- _Given data_:

=== Begin Enclosure ===

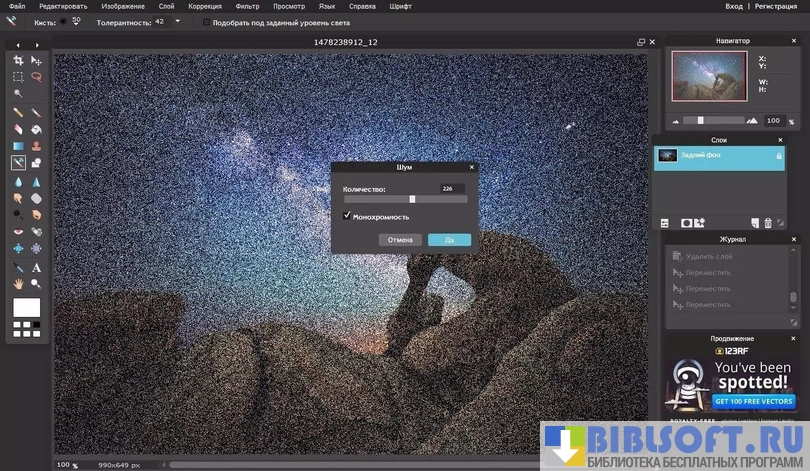810x471 pixels.
Task: Toggle lock on Задний фон layer
Action: [778, 156]
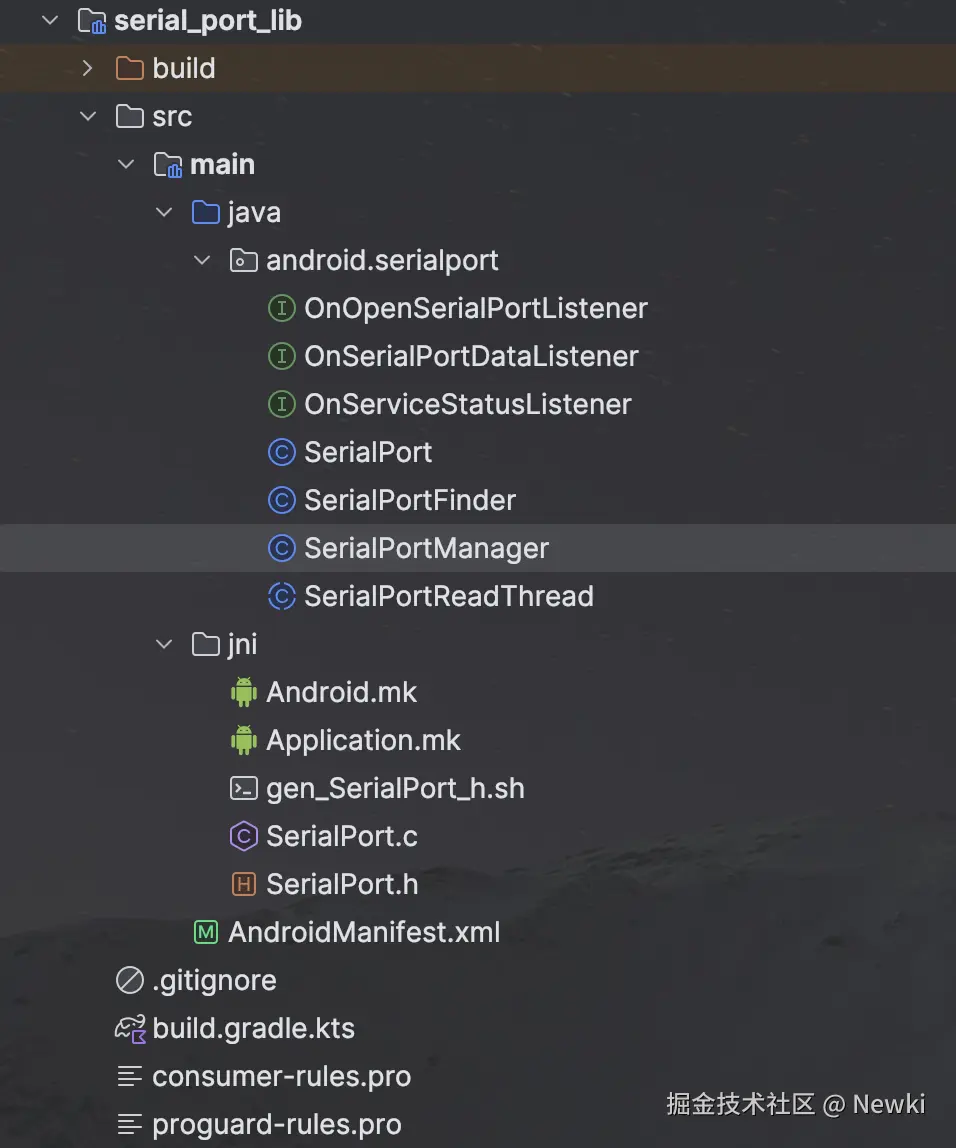This screenshot has height=1148, width=956.
Task: Collapse the android.serialport package chevron
Action: 203,260
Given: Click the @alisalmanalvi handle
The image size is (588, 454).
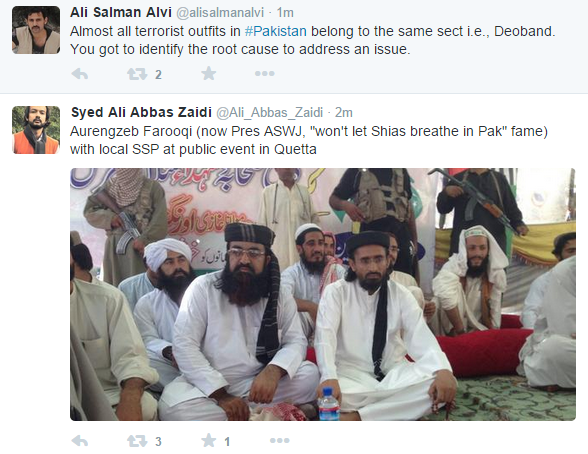Looking at the screenshot, I should 220,13.
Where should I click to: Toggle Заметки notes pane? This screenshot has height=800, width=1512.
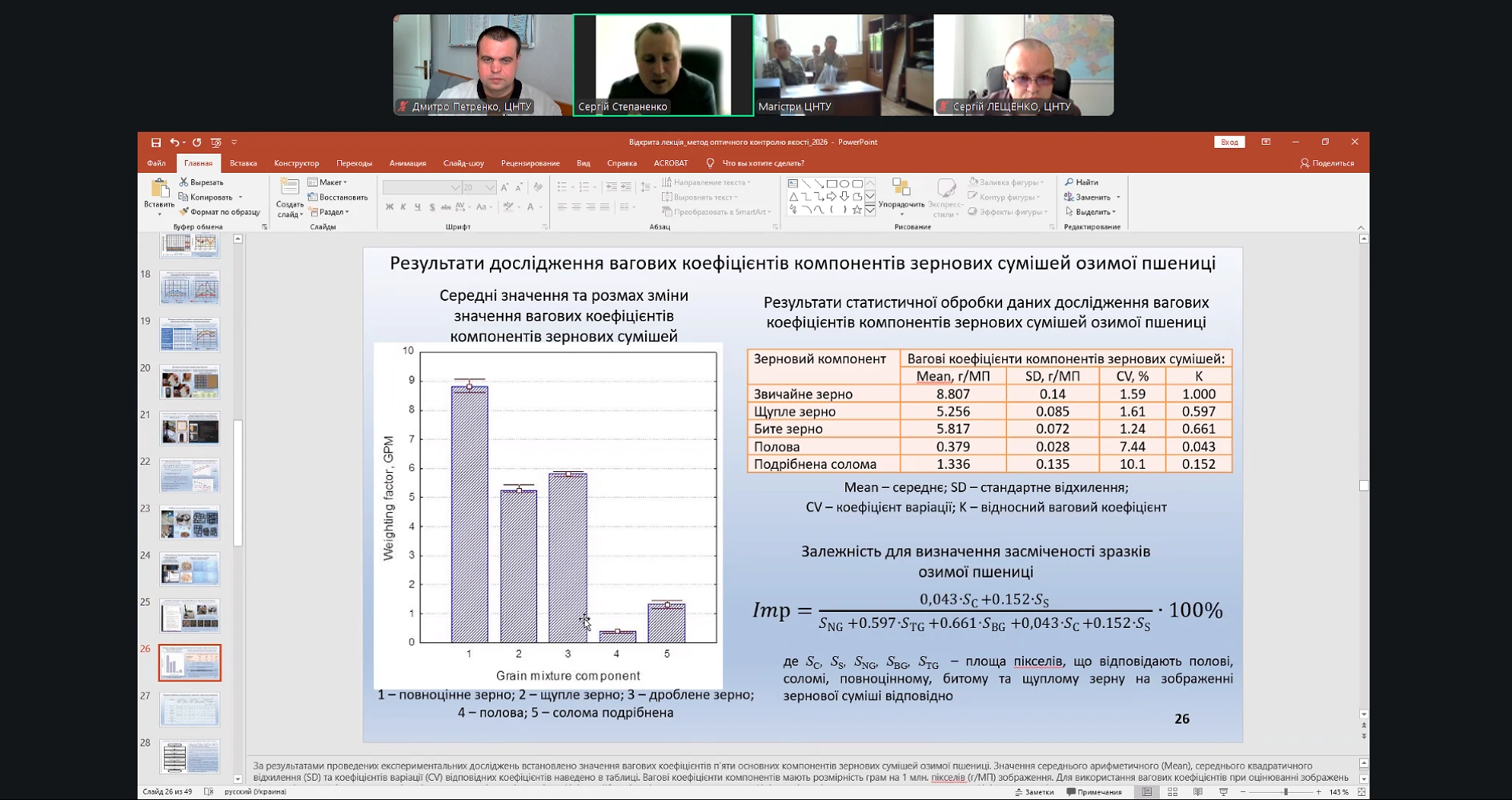coord(1034,792)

=== End Enclosure ===

- _The problem_: Restate word for word the lines from the line with "Given: Click the @alisalmanalvi handle" to the last line of the records above, inclusive, and omit every picture.

- _Result of the exercise_:
Given: Click the @alisalmanalvi handle
The image size is (588, 454).
Looking at the screenshot, I should 220,13.
Where should I click to: Toggle Заметки notes pane? This screenshot has height=800, width=1512.
coord(1034,792)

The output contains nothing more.